We watched him make difficult decisions that weighed on him, whether it was stopping his boss from shooting a civilian or having to let a terrorist go, and when you added that into the information from the flashback scenes in “Episode 6,” fans could really see how McAllister’s many years of service (much of it thankless) had worn him down. Brown was incredible at playing the mental and emotional wear and tear that Mac had suffered, while still maintaining the character’s brave face. We could see the pain and confusion, and hear it in his tone, but he continued to…well, soldier on. As he always did.
At the same time, we saw his love for his colleagues and his country, too. It was clear the bond he’d formed with Wyatt and Novin, which is a long way from how he first met both of them two-plus seasons ago. The admiration they had for him was obvious, and the genuine chemistry between the three actors was key in making this plotline work. That group still felt like a family even separate from Section 20. They supported one another until the end (and it will be very compelling to see how Mac’s death affects the rest of the team going forward, now that they’ve lost their anchor).
In this episode, Warren Brown showed every single side of Thomas McAllister, including some that we had never seen before. And that was what made “Episode 6” so poignant. We saw someone who was happy and healthy and completely free, only to realize that he never actually got to be that person. Even though Mac had more than earned it. That’s the point of the whole episode: no matter how much you accomplish, how much good you do, is it really enough just to be a soldier? Or do you deserve, do you need, can you ever have something more?

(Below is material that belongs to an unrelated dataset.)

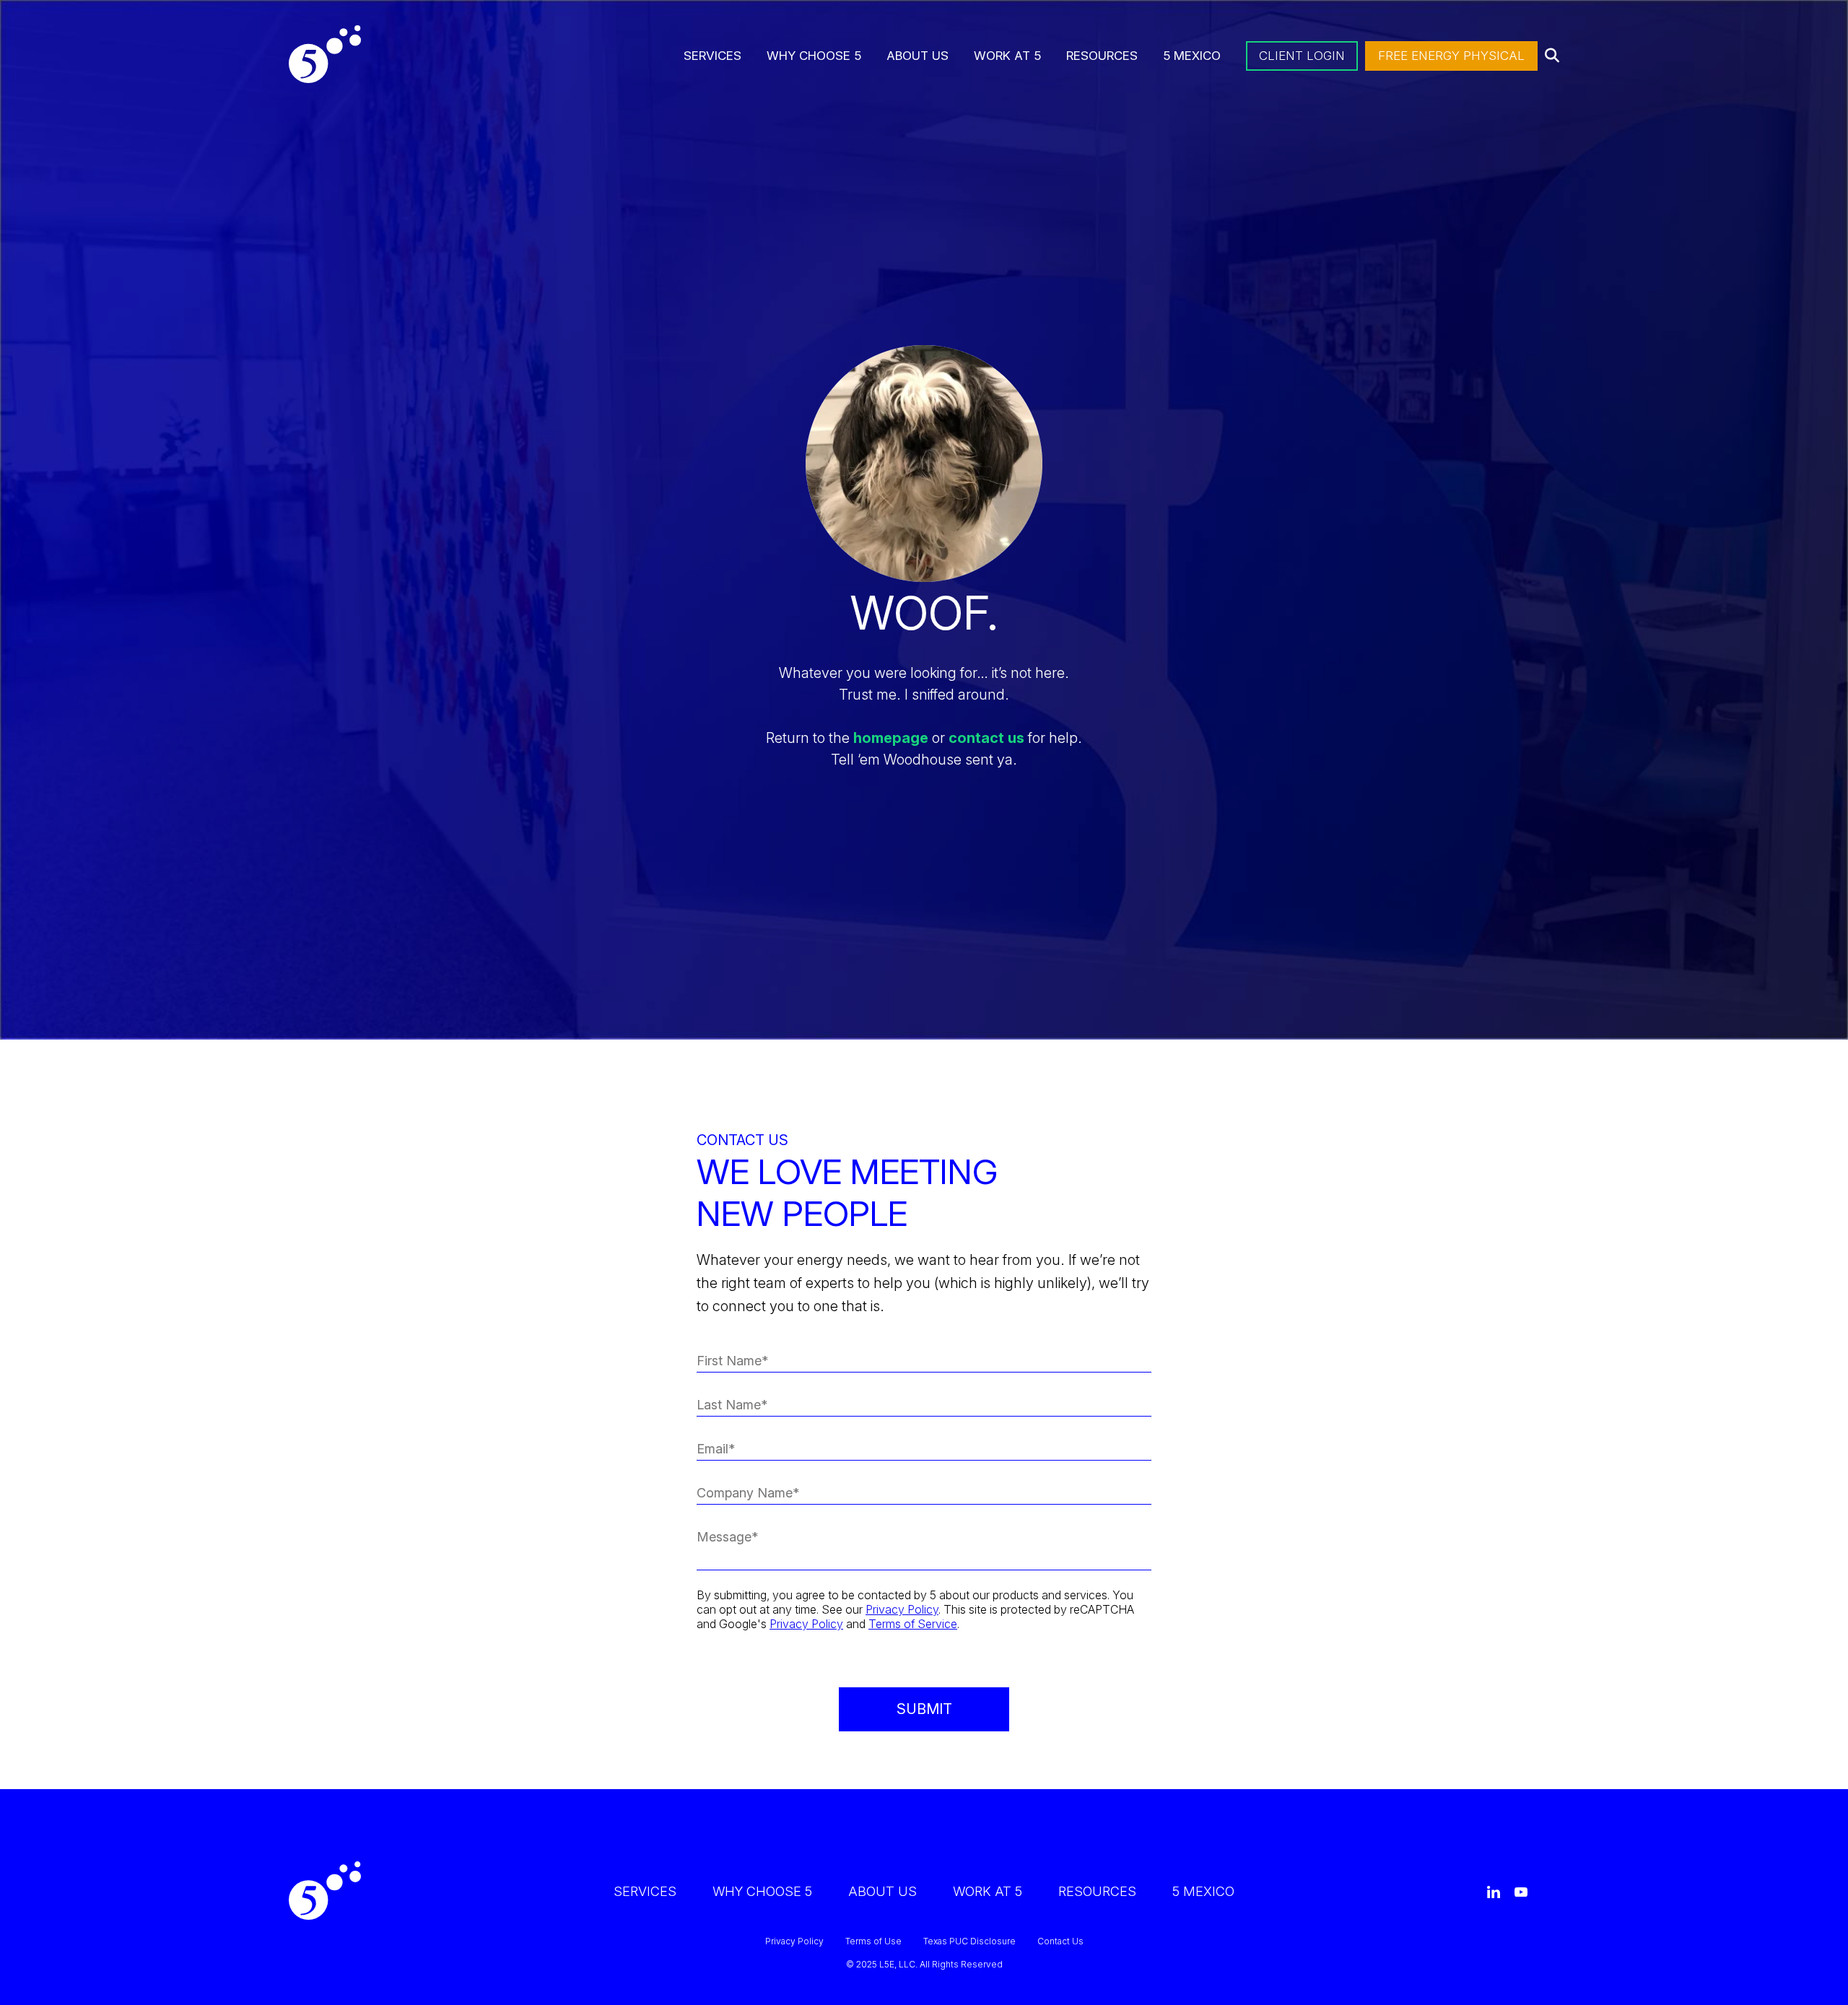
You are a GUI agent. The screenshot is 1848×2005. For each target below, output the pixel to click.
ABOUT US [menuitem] (917, 55)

At least, if nothing else, we can content ourselves with thinking of that happy afterlife he’s living. But it feels like there’s a void in the show where Mac’s conscience, his calm and his confidence used to be. This team will be flawed without him, as it should be. He was a good soldier to the very end, even when being a good soldier meant breaking the rules with Section 20, and when it meant going out on his own. He knew something was missing in his life, as we saw throughout Strike Back season 7, but he never got the chance to fix it. Dying is, in a weird way, fitting for him since his entire life was about being a soldier.
And there will definitely be a void in the absence of Warren Brown. He’s been brilliant in so many other shows, but he threw himself into Strike Back so completely, and especially in this swan song the audience could feel the love he had for his character and his colleagues. He’s been everything that a team leader should be off-camera, too. Whatever happens for him next, he’s just given us one of the TV performances of the year.
Strike Back airs Fridays at 10:00 p.m. ET/PT on Cinemax.